UPDATED 15:06 EDT / MARCH 12 2020

CLOUD

Atlassian launches if-then automation for Jira Cloud

Atlassian Corp. PLC today upgraded its flagship Jira Cloud family of products with an automation engine for handling common actions such as notifying developers about code changes.

Jira is a project management tool that allows software teams to organize tasks in a virtual whiteboard. Atlassian also offers versions of the platform for customer support agents, as well as business users such as human resources professionals.

The new automation engine, aptly called Automation, reduces the amount of work involved in managing Jira boards. It allows users to create “if then” rules that trigger an action in response to a certain event.

For instance, if a project manager creates a new task in Jira that they tag as important, Automate can send a notification to the software team’s Slack channel. The engine also supports multistep workflows. A customer support team could craft a workflow that detects when a user complains about an issue previously marked as closed, reopens it and assigns the ticket to a help desk agent.

“According to a survey of existing Automation for Jira customers, more than half of people who have automated their work with Jira say it saves them more than six hours per month,” Matt Ryall, head of product for Jira Software, wrote in a blog post.
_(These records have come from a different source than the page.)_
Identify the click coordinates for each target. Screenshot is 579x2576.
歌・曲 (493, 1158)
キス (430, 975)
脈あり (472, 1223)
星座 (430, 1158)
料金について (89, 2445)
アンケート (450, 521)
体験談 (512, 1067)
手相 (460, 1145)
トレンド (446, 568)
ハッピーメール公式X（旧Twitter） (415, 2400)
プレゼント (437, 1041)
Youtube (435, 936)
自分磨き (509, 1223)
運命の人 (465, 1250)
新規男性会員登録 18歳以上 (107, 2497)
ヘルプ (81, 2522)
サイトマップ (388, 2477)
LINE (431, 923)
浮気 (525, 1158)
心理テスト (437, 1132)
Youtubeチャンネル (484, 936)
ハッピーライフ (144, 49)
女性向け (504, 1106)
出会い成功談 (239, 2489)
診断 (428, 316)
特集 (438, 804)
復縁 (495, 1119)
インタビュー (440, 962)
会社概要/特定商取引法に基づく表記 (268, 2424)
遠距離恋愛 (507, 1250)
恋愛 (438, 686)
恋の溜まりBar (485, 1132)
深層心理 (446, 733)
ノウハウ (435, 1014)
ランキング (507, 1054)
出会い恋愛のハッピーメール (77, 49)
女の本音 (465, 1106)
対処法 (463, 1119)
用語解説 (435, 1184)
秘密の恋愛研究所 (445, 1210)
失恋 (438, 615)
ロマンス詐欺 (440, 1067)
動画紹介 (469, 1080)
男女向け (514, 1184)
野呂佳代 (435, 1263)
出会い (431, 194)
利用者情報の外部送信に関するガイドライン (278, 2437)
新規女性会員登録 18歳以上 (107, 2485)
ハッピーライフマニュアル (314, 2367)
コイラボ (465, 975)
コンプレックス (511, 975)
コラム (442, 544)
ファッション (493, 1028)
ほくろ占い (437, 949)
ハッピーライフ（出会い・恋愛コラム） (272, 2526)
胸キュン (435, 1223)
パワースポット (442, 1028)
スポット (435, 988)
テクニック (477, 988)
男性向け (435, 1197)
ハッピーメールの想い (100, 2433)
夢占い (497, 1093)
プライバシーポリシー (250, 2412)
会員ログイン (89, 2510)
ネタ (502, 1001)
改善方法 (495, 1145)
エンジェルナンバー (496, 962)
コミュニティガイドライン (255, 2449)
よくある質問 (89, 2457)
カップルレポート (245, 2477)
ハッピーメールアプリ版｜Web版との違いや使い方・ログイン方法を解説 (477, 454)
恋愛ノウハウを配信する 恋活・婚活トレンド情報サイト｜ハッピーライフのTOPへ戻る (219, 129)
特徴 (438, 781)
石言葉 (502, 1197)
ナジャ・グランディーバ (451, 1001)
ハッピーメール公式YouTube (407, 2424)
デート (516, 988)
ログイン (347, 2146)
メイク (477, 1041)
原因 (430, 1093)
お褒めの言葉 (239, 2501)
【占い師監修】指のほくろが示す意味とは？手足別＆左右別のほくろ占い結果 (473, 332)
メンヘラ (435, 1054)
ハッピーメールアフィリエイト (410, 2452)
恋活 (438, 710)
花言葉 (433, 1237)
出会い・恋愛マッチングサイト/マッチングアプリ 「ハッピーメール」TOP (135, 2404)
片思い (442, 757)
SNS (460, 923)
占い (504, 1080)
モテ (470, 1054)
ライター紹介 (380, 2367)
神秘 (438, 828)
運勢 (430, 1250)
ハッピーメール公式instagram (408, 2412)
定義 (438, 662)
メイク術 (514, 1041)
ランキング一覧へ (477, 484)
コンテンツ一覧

Automate joins Butler, a similar automation engine that Atlassian launched for its Trello project management platform last year. Rules-based automation tools appear to be well on their way to becoming table stakes in the productivity software market. Atlassian rival Asana Inc. added a workflow builder to its platform last year, as have Slack Technologies Inc. and Microsoft Corp. for its Teams service.

The next stage of productivity providers’ efforts to automate their users’ work may see the focus expand from rules-based workflows to artificial intelligence. AI features are already available on platforms such as Slack in the form of third party chatbots and extensions, but over time, providers may start adding more built-in machine learning features. 

At least some players have already started looking in that direction. In a 2018 interview, Asana executives outlined their vision for an AI-powered “team brain” that would analyze users’ work patterns to find ways of helping them become more productive.